◆ **Reading text**
——————————

Woodstock for capitalists
So, how did Buffett really become so rich and help other Berkshire Hathaway shareholders to be the same? By being, in Buffett’s own words, in the right place, at the right time, but also by being the perfect capitalist. As Buffett would be the first to admit, he has never invented or made anything; indeed, he is very far from being the great all-American entrepreneur of popular mythology – he’s happy to let Bill Gates take that sobriquet. Instead, he is the most famous example of a phenomenon Friedrich Engels wrote about in the nineteenth century, where Engels identified that the key technical role that entrepreneurs played in the growth of capitalism was on the wane:

‘All the social functions of the capitalist are now performed by salaried employees. The capitalist now has no other social function than that of pocketing dividends, tearing off coupons, and gambling on the stock exchange, where different capitalists despoil one another of their capital.’ (Socialism: Utopian and Scientific).

——————————

◆ **Required work**
Carry on writing the passage on Warren Buffett and Berkshire Hathaway, beginning right after its final sentence. The listing has no connection to the Buffett passage.

◆ **Dataset content**

——————————

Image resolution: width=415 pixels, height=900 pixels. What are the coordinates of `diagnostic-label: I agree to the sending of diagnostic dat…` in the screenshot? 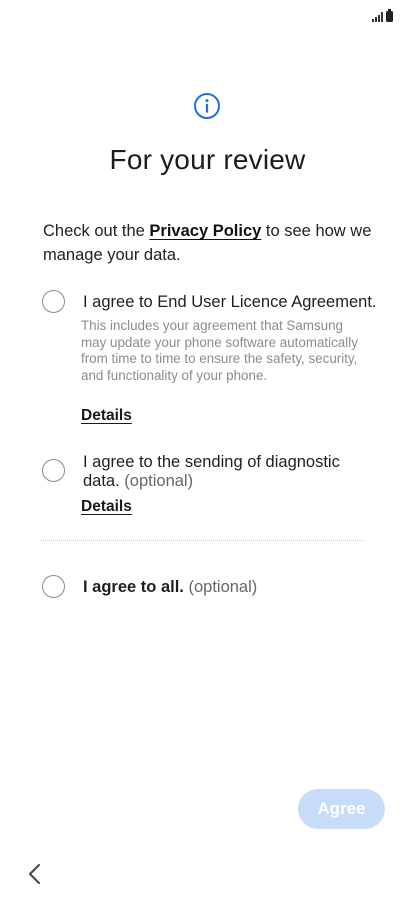 It's located at (223, 472).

——————————

◆ **Response box**
In this sense, the capitalist class, as owners of capital who no longer have to work and whose key technical function in the rise of capitalism has been largely taken away, become functionaries of capital – and interestingly, Buffett has defined himself as being an ‘allocator of capital’ above all else. In this respect, Buffett is a very modern capitalist – an investor in companies and markets rather than an inventor of things. Every year, Berkshire Hathaway shareholders arrive in Nebraska for their annual shareholders’ meeting to pay homage to Buffett and his side-kick Charlie Munger in an event they call ‘Woodstock for capitalists’; there is little entrepreneurial spirit to be seen, for there is no need.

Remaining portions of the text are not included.